On Wed, Jul 15, 2015 at 3:35 PM, Eric W. Biederman
<ebiederm@...ssion.com> wrote:
> Andy Lutomirski <luto@...capital.net> writes:
>
>> On Wed, Jul 15, 2015 at 2:48 PM, Serge E. Hallyn <serge@...lyn.com> wrote:
>>> On Wed, Jul 15, 2015 at 02:46:04PM -0500, Seth Forshee wrote:
>>>> Capability sets attached to files must be ignored except in the
>>>> user namespaces where the mounter is privileged, i.e. s_user_ns
>>>> and its descendants. Otherwise a vector exists for gaining
>>>> privileges in namespaces where a user is not already privileged.
>>>>
>>>> Add a new helper function, in_user_ns(), to test whether a user
>>>> namespace is the same as or a descendant of another namespace.
>>>> Use this helper to determine whether a file's capability set
>>>> should be applied to the caps constructed during exec.
>>>>
>>>> Signed-off-by: Seth Forshee <seth.forshee@...onical.com>
>>>
>>> Acked-by: Serge Hallyn <serge.hallyn@...onical.com>
>>>
>>> I think it's an ok behavior, though let's just go over the
>>> alternatives.
>>>
>>> It might actually be ok to simply require that the user_ns be
>>> equal.  If I unshare a new userns in which a different uid is
>>> mapped to root, I may not want file capabilities to be granted
>>> to tasks in that ns.  (On the other hand, I might be creating
>>> a new user_ns specifically to not have a uid 0 mapped into it
>>> at all, and only have file capabilities grant privilege)
>>>
>>> Conversely, if I unshare one user_ns with a MS_SHARED mnt_ns, mount
>>> an ext4fs, and then (from the parent shell) unshare another user_ns
>>> with the same mapping, intending it to be a "peer" to the first one
>>> I'd unshared and be able to use the ext4fs it mounted.  This won't
>>> work here.  That's probably best - the appropriate thing to do was
>>> to attach to the existing user_ns.  But it could end up being
>>> limiting in some special cases, so I'm bringing it up here.
>>>
>>> Again I think what you have here is the simplest and most sensible
>>> choice, so ack.
>>>
>>
>> I think I'm missing something.  Why is this separate from mount_may_suid?
>>
>> I can see why it would make sense to check s_user_ns (or maybe
>> s_user_ns *and* the vfsmount namespace) in mount_may_suid, but I don't
>> see why we need separate checks.
>
> So I don't quite understand your concerns that lead to the mnt_may_suid
> patch.  But in my limited understanding there are two distinct issues.

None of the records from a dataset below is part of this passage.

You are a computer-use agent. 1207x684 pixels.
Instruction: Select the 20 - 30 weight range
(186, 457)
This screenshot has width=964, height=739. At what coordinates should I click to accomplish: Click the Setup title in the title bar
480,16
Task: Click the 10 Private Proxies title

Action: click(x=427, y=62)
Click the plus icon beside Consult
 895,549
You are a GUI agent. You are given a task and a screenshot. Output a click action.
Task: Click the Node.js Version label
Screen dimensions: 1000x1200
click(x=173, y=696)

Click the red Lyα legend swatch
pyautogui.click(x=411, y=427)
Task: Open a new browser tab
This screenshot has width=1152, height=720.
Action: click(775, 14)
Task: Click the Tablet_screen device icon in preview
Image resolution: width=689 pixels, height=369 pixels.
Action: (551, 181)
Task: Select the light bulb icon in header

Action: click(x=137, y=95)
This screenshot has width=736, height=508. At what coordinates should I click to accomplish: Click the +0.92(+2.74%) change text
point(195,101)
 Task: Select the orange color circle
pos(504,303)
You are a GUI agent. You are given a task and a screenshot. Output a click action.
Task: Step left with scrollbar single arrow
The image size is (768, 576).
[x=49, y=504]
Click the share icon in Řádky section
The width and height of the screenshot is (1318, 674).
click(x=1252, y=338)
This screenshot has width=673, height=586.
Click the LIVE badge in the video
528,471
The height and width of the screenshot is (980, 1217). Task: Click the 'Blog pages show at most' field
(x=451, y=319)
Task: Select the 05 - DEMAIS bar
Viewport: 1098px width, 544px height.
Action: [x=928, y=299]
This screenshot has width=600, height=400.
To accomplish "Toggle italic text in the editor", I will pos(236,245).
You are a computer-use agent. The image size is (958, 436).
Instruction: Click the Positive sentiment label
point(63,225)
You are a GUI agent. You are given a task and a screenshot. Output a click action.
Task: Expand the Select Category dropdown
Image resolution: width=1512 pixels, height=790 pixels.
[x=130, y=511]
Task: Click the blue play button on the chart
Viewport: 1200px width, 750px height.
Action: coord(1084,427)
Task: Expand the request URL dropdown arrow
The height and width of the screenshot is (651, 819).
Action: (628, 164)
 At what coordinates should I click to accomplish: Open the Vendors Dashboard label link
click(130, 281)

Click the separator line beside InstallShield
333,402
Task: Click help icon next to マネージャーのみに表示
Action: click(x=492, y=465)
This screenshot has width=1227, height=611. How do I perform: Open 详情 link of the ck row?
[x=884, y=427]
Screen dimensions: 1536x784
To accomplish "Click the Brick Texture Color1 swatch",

The issue is that we need some kind of control for whether a given
operation should trust a given mounted filesystem.  There are two
kinds of trust: trusting the fs for execve security context (nosuid
controls this) and trusting it for LSM access restrictions.  I think
that, in an unprivileged namespace context, the latter is a bit silly
-- the creator of the fs owns it, full stop.  I'm talking about the
former.

In particular, If I unshare everything, mount a fresh FUSE, shove a
setuid, fcapped, LSM-labeled thing in it, pass a file descriptor out,
and have someone in the root ns execve it, and *pwned*.

My suggestion is to use a single function to control this, and I
called it mnt_may_suid.  We can certainly debate when that function
should return true, but I'm unconvinced that the conditions for LSM
and for regular setuid should be different.

>
> 1) What do file capabilities mean on a filesystem mounted with user
>    namespace privileges.  Where the unprivileged user can control what
>    resides on disk.
>
>    That is what this patch should be about.
>
>    Meaning and restricting those permissions to unprivileged users.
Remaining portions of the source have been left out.